宋氏は晋の旧典に因り、聘納方有り、天に俔いて儷と作すは、必ず四嶽の後なり。元嘉以降、内職稍々繁く、選ぶ所は軍署に止まり、徴引するは厮皁に極まり、晋氏の采択の如く冠冕に濫及する者に非ざるなり。而して愛は帷房に止まり、権は外に授けず、戚属の餼賚は、歳時に過ぎず肴漿、これ美と為す。
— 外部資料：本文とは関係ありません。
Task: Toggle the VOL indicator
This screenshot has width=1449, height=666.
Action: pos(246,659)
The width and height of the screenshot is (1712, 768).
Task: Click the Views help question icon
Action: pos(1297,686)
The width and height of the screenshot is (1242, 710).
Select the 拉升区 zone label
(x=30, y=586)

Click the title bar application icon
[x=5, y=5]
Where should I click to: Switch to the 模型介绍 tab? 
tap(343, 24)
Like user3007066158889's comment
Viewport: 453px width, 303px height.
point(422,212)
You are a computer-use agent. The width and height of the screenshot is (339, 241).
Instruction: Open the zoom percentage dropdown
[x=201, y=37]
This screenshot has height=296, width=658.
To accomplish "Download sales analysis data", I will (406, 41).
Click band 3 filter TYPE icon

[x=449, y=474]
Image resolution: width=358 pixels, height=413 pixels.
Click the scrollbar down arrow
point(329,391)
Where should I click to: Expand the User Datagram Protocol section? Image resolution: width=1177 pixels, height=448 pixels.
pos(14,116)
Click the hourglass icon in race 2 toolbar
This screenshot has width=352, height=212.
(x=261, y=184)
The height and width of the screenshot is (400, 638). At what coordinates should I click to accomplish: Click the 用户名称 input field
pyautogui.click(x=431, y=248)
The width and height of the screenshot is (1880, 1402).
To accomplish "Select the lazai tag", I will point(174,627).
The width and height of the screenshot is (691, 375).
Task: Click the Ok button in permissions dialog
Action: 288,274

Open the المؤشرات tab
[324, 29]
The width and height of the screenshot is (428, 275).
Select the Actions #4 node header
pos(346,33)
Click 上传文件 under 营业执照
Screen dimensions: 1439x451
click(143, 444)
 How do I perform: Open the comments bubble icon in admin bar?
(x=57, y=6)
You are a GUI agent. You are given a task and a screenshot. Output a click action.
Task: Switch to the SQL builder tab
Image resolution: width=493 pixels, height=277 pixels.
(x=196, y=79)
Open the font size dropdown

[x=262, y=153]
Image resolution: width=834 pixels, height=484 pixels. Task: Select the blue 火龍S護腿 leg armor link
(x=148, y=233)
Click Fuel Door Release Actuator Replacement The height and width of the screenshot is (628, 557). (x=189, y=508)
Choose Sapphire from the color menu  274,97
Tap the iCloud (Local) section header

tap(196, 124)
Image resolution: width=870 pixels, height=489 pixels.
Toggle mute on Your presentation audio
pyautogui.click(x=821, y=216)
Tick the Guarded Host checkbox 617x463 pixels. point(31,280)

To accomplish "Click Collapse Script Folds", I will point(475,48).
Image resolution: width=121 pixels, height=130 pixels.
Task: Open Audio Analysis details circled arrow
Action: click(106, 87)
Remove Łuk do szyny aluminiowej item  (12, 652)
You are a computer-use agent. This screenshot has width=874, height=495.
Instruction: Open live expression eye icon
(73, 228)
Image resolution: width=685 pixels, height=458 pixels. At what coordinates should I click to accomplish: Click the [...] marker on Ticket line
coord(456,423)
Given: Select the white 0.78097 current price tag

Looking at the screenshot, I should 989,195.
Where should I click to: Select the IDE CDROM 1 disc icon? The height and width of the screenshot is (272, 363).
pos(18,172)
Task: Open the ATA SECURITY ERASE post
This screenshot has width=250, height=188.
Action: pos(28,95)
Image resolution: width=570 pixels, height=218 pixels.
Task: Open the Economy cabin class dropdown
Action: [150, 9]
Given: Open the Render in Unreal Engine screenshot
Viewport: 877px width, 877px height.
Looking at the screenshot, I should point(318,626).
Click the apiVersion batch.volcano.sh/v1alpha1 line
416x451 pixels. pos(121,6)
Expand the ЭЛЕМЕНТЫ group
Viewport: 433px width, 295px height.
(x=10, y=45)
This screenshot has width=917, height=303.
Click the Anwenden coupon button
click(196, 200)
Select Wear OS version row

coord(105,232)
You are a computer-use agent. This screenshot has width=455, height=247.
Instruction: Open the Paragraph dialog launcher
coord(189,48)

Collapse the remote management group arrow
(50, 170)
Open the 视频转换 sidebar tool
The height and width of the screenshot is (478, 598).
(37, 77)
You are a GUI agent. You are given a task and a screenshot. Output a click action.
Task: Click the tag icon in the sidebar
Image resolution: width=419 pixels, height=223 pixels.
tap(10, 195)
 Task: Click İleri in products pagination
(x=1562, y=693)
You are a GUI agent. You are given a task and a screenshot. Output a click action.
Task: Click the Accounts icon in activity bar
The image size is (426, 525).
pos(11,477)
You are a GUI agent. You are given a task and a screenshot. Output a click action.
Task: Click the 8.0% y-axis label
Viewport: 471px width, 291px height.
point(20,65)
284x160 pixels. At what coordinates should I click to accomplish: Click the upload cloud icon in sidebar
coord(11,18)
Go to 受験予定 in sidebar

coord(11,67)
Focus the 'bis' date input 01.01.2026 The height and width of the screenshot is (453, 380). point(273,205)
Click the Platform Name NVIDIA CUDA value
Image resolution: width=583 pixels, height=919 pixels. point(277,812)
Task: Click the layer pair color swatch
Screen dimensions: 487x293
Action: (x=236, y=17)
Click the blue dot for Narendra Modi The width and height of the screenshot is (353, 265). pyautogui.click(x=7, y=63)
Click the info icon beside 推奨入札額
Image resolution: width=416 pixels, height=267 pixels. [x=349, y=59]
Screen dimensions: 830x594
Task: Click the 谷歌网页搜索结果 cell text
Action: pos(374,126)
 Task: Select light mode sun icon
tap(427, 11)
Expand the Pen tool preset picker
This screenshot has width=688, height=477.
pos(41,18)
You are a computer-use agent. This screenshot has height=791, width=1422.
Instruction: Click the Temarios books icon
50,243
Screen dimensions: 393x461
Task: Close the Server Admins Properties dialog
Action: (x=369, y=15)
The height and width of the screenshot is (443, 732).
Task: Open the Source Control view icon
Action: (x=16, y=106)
文帝の潘嫗に傾惑し、謀りを婦人に及ぼし、大明の殷姫に淪没し、后を並べ嫡に匹するは、その喪敗と為る、亦已に甚だし。
斉氏の孝・昭二后は、並びに賢明の訓有り、惜しむらくは早世し、万国に母臨するを得ず。婦人有りて、空しく周典を慕い、禎符顕瑞、徒らに徽名を萃む。高皇命を受く、宮禁貶約し、衣は文繡せず、色に紅采無く、永巷貧空、素室と同じし。武帝位を嗣ぎ、運は休平に藉り、寿昌前に興り、鳳華晩に構え、香柏文檉、花梁繡柱、金を彫り宝を鏤り、房帷を照燭し、趙瑟呉趨、閑を承けて曲を奏す、事は私蓄に由り、国儲を損せず。明帝業を統べ、情を矯めて儉陋にし、己を奉ずるの制、曾て雲の改むる莫し。東昏道を喪い、侈風大いに扇ぎ、哲婦城を傾け、殷・夏に符を同じくす、以て誡を垂るべし、其れ斯に在るか。梁武志は約己に在り、宮掖の存するを示す、貴嬪の徽華早く著るも、元良を誕育すと雖も、唯崇重を見るのみ、正位を聞かず。徐妃行無く、其れ殲滅するや宜なるかな。
陳武は茲の帰運を撫で、奄に帝業を開く。若し夫れ天に儷して則を作し、王化を燮隆するは、則ち宣太后其れ懿なり。文・宣の宮壼は、喪徳に聞こえ無く、後主業を嗣ぐ、実に椒房に敗る、既に牝晨と曰い、亦唯だ家の索くるのみ。